- Directed by: Roman Prygunov
- Screenplay by: Sergey Minaev; Fuad Ibrahimbekov; Mikhail Idov; Andrei Ryvkin;
- Produced by: Fyodor Bondarchuk; Dmitri Rudovsky; Pyotr Anurov;
- Starring: Danila Kozlovsky; Mariya Andreyeva; Miloš Biković;
- Cinematography: Pavel Kapinos
- Music by: Pavel Esenin
- Production companies: Kinoslovo Art Pictures Studio
- Distributed by: Universal Pictures Russia
- Release date: 3 May 2015;
- Running time: 107 minutes
- Country: Russia
- Language: Russian
- Budget: $4 million
- Box office: $8 035 201

= Dukhless 2 =

Dukhless 2 (Духless 2) sometimes referred to as Soulless 2, is a 2015 Russian drama film directed by Roman Prygunov, sequel to Dukhless.

==Plot==
Escaping criminal prosecution in Russia, former bank executive manager Maxim Andreev (Danila Kozlovsky) lives in Bali, surfing and enjoying the sun and the ocean. Once he saves a life for an amateur surfer, who turns out to be the young head of the Russian state corporation that finances innovation. In gratitude, Roman (Miloš Biković) offers Max a job in Moscow.
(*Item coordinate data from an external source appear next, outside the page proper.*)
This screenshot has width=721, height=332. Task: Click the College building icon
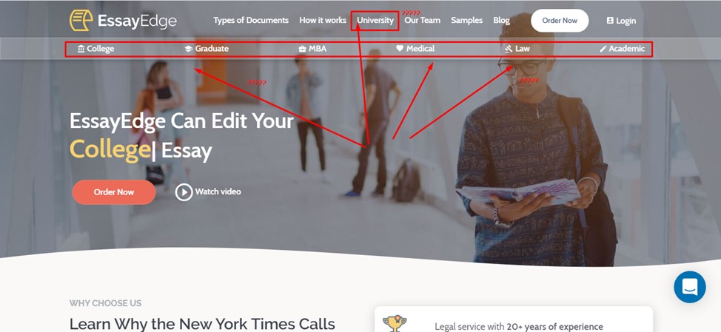click(81, 49)
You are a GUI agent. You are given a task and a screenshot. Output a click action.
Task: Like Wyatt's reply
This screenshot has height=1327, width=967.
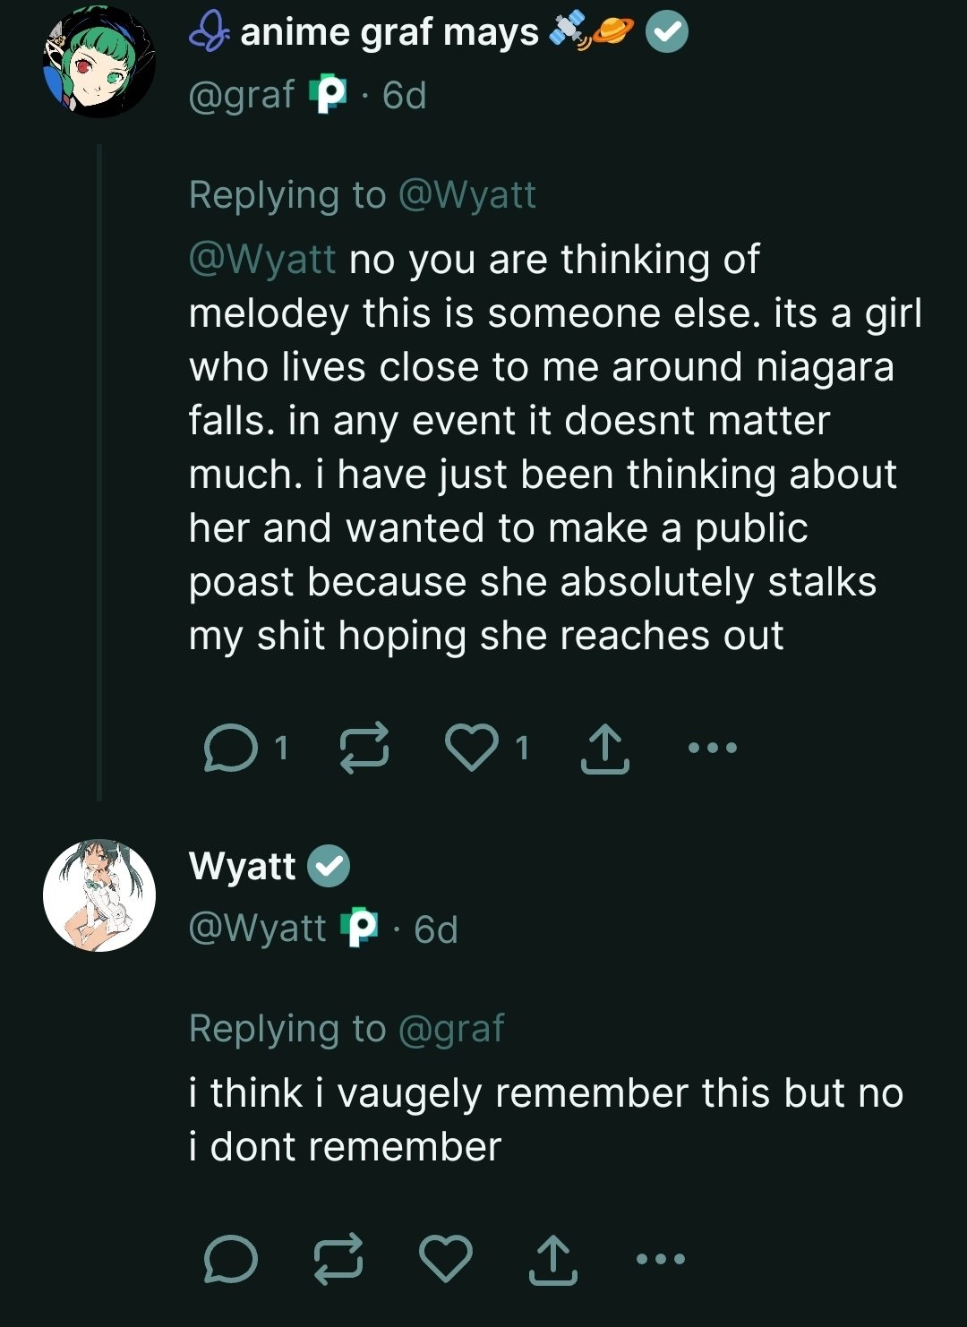click(x=446, y=1258)
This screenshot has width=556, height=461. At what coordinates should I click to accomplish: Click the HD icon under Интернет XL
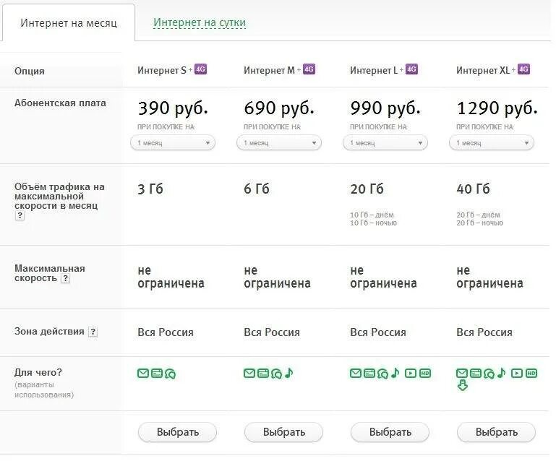click(x=531, y=374)
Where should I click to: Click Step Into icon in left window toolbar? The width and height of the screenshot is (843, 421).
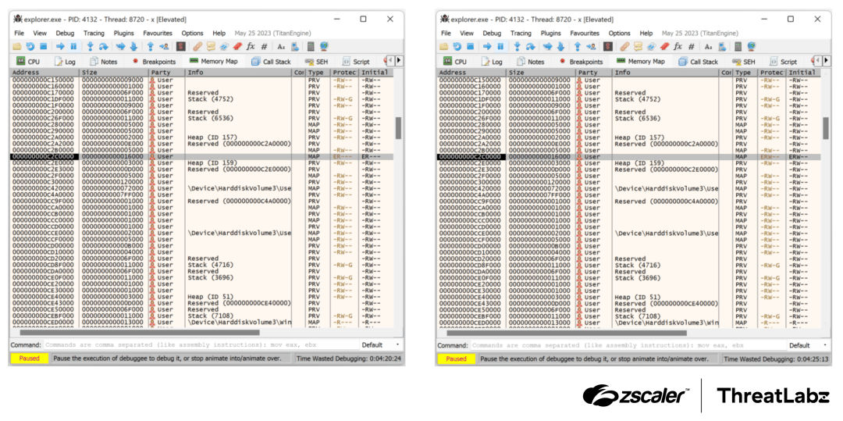90,47
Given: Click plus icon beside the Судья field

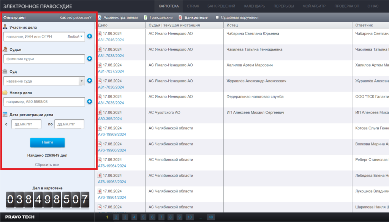Looking at the screenshot, I should (90, 59).
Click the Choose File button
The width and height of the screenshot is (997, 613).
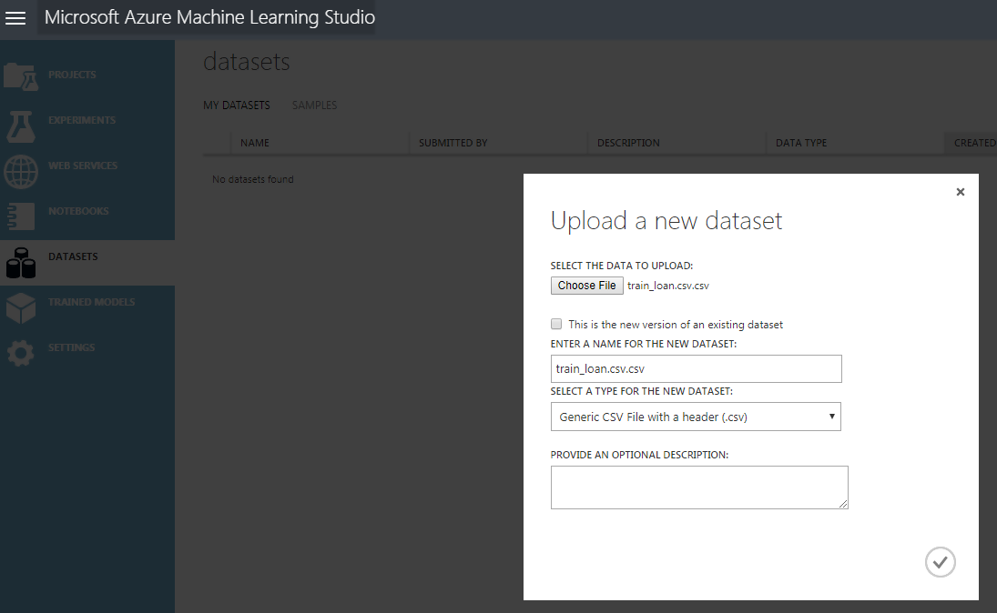[x=587, y=286]
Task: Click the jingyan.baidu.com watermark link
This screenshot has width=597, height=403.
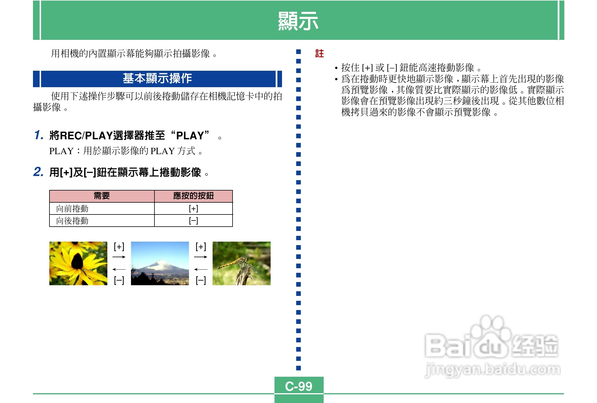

When news of this leaks, representatives of the Russian special services who are seeking compromising evidence against the state corporation, seek the expulsion of Andreev to Russia and demand from him that he accepts Roman's proposal and gather material on his boss. Since otherwise he faces a prison, Max reluctantly becomes a "snitch" and again plunges into the world of Moscow's glamor.

==Cast==
- Danila Kozlovsky as Max Andreev
- Mariya Andreyeva as Yulia
- Miloš Biković as Roman Belkin
- Pavel Vorozhtsov as Savelov
- Aleksandra Bortich as Alyona
- Kristina Babushkina as Oksana Maslova
- Sergey Burunov as Shokhin
- Lev Prygunov as Mikhail Ivanovich
- Vladimir Simonov as Varennikov
- Dominique Pinon as Bernard
- Alexey Fedkin as Beroyev
- Dmitry Podnozov as Viktor Ilyich
- Lyubov Sokolinskaya as Irina Tsifinovets
- Ivan Shishkin as Viktor
- Tatyana Kazantseva as Tatyana, secretary
- Anatoly Dzivaev as Galaktion
- Parulian Panggabean as Indonesia Policeman

==Production==
The film was shot in Bali and Moscow.

==Awards==
Danila Kozlovsky won the Nika Award as best actor in 2016.